Reproducibility: Yes

Additional Feedback: Minor comments: - Line 132: "a fraction p of all variables […] p=0.3 o p=\sqrt{m}" \sqrt{m} is not a fraction but an absolute number. - Line 230 (and at other places): I'm not sure to understand why the authors need to make the assumption that the inputs are missing at random. This is not relevant given that the algorithm treats missing data at prediction time. ** Update after the authors' response ** I thank the authors to have responded to my main comments. I still believe that the idea is interesting and that the paper can be accepted, but my initial concerns remain. Below, some more feedback about some points in the authors' response. - "As our goal is not to find the most accurate RF/GeF, we use literature defaults and defer tuning to future work" My suggestion of studying the influence of the hyper-parameters is not to get the best possible model but to better understand the method. Figure 1 in the authors' response is one step in this direction but I think more experiments are still needed, for example changing RF's mtry parameters and looking at the impact of pruning on separate datasets (do you observe a monotonic decrease of accuracy on all problems?).
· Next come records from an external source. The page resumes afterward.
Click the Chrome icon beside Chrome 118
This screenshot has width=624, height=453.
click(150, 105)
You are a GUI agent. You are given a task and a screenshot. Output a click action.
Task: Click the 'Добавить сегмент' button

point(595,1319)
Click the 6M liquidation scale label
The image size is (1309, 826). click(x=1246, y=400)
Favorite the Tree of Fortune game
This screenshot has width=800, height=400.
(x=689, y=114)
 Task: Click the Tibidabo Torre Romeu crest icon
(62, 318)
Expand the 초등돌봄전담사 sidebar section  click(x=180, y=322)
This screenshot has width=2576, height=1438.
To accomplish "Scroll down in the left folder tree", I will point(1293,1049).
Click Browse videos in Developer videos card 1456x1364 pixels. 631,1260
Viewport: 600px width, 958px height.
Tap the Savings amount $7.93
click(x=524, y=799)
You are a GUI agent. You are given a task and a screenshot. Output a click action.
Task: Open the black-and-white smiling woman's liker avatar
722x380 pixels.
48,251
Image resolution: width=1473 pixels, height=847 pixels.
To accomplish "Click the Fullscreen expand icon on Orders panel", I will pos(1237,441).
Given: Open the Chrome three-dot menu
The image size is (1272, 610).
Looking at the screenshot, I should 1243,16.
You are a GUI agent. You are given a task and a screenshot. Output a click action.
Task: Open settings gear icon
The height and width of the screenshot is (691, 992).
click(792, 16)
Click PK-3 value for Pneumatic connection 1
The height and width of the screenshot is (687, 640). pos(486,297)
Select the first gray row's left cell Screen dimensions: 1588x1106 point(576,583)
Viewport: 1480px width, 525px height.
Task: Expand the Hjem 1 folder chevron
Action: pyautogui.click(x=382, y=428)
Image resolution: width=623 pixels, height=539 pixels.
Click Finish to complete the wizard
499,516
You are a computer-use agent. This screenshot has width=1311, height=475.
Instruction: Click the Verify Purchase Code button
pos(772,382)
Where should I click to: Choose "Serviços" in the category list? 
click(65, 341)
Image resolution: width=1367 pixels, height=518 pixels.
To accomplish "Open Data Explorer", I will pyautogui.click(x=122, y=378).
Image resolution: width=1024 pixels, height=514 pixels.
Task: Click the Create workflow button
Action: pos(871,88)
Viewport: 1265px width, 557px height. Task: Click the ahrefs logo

I actually don't really understand why no pruning is the best setting, as it leaves very few samples in each leaf for fitting the - "P(Xi) is a marginal (multinomial/normal) trained on data matching the leaf. " "Note that Friedman’s method ignores the actual values of explanatory variables…" I would have liked to have a more explicit answer about the difference between Friedman's method and GeF with fully marginalized leaves and uniform marginals. Aren't they strictly similar? - "We agree that claiming GeFs are the new SOTA for treating missing values would require further experimentation, but we do not make such a claim." You indeed did not claim that GeRFs was the new SOTA for treating missing values but, again, since this is the only application really seriously explored in the paper, I would still have liked to see experiments against SOTA in this domain, especially based on trees/forests. Also, I believe that GeFs and MERCs addressed similar goals and it makes very much sense to compare them.